> **Problem**:
Scan the entries for lines with the word "computer" and copy those lines.

> **Study material**:
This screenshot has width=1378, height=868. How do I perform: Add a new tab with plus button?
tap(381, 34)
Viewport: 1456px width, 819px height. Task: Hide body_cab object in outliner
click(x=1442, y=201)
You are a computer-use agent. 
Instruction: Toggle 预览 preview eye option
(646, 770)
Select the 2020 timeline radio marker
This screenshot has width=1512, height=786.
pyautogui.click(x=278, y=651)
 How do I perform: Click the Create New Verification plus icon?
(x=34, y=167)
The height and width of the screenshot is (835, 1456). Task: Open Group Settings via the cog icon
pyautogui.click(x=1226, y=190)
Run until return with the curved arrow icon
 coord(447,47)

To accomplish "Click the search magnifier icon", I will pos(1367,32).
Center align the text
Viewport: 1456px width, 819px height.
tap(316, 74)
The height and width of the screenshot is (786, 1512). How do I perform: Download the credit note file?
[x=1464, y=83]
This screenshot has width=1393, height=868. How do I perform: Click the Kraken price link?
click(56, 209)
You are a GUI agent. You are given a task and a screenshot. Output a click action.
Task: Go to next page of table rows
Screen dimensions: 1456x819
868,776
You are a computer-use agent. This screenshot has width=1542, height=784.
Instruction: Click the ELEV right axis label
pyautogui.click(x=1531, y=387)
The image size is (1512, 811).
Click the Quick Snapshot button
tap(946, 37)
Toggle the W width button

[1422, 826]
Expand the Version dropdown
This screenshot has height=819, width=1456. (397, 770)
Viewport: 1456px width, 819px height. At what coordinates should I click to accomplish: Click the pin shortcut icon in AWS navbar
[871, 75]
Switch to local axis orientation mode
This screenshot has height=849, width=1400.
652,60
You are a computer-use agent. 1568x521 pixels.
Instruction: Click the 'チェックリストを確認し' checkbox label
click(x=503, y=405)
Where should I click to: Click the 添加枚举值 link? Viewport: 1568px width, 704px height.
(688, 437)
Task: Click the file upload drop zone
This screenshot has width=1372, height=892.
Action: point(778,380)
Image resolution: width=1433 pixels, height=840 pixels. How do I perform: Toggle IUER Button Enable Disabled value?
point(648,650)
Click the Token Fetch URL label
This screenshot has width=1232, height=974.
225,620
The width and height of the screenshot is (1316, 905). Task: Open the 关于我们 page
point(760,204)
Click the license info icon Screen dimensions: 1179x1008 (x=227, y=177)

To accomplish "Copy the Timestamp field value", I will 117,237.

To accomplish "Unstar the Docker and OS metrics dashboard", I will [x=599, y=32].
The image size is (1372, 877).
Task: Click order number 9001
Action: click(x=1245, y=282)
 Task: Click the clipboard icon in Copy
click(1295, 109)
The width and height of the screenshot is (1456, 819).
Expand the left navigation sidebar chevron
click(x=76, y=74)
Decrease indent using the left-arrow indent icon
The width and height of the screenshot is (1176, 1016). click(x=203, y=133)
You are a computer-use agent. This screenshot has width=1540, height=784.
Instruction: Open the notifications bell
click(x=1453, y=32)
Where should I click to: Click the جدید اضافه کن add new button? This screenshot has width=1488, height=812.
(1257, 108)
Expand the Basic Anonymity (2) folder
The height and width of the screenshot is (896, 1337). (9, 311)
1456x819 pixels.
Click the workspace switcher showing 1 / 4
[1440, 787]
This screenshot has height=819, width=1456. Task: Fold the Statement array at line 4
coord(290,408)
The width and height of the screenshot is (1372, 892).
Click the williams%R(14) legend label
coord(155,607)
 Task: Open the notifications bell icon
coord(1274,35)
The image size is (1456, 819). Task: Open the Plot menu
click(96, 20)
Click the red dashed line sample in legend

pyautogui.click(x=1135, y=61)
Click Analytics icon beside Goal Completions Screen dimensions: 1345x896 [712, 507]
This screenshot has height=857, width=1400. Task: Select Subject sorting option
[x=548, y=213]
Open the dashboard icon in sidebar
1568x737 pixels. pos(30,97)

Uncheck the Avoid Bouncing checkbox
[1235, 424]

> **Your response**:
You are a computer-use agent. 
You are a computer-use agent. This screenshot has width=1542, height=784.
You are a computer-use agent. 1568x521 pixels.
You are a computer-use agent. This screenshot has width=1540, height=784.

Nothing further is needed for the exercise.